David sacudió sus ropas y una nube de polvo se elevó, bella a la vista ahora que el escudo lo protegía. El polvo podía salir del escudo de fuerza, pero no podía volver a penetrar. En forma gradual se fue liberando de casi todas las partículas. Con aire de duda observó la plataforma... intentó poner en marcha el motor y la respuesta fue un breve y ronco sonido; luego, el silencio. Era de esperar. a diferencia de los arenautos, las plataformas no tenían, no podían tener motores blindados.
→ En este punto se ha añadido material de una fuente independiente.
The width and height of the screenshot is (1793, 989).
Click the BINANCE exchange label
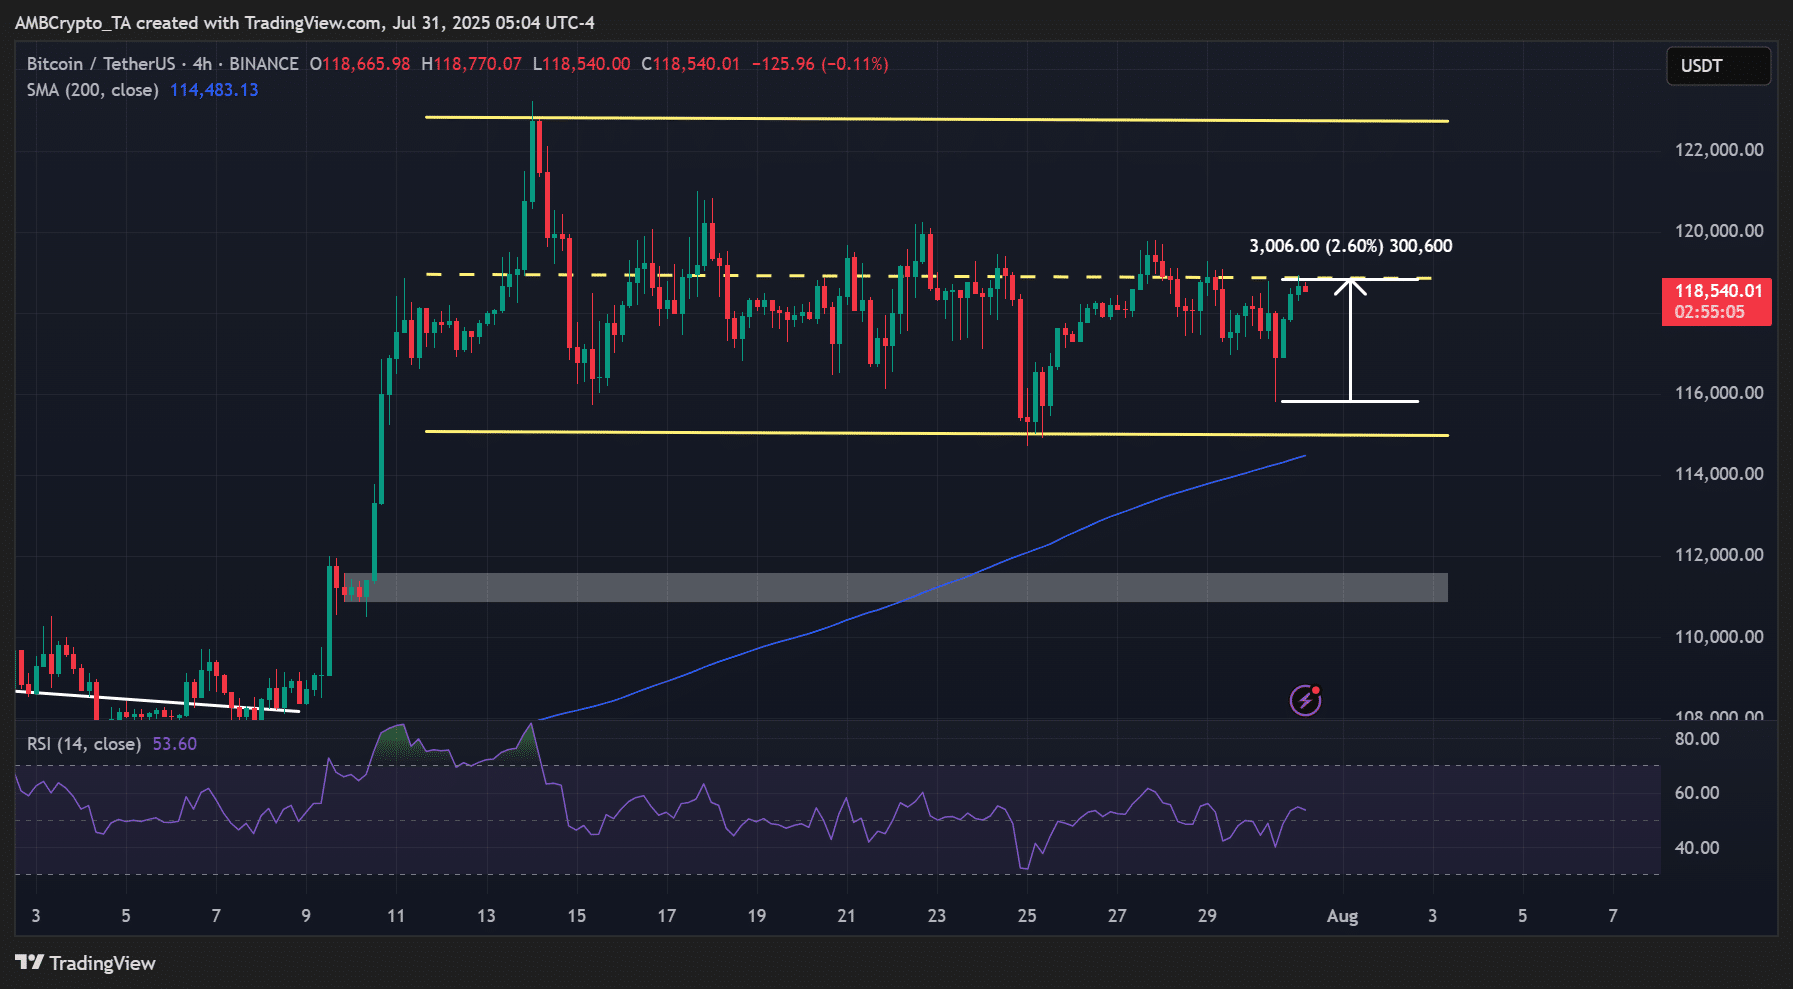pyautogui.click(x=264, y=64)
Debería andar. El pensamiento no le asustaba: la cúpula del huerto estaba a una distancia menor de cinco kilómetros y tenía oxígeno suficiente. Sus cilindros estaban llenos. Los marcianos se habían ocupado de ello antes de enviarlo de regreso.

Se le ocurrió que ahora los comprendía. Ellos sabían que amenazaba tormenta; tal vez la habían favorecido. Era poco lógico suponer que con su antigua experiencia del clima marciano y sus vastos conocimientos científicos no hubiesen adquirido una idea precisa de las causas fundamentales y de los mecanismos de las tormentas de polvo. Al enviarlo a enfrentarse con la tormenta, sabían que él llevaba en su bolsillo la defensa perfecta. No le habían formulado ninguna advertencia acerca de la prueba que le aguardaba, ni acerca de la defensa que poseía. Era acertado. Si él era hombre merecedor del presente de un escudo de fuerza, podría o debería pensar en su valor por sí mismo. De lo contrario, no era la persona indicada para tenerlo.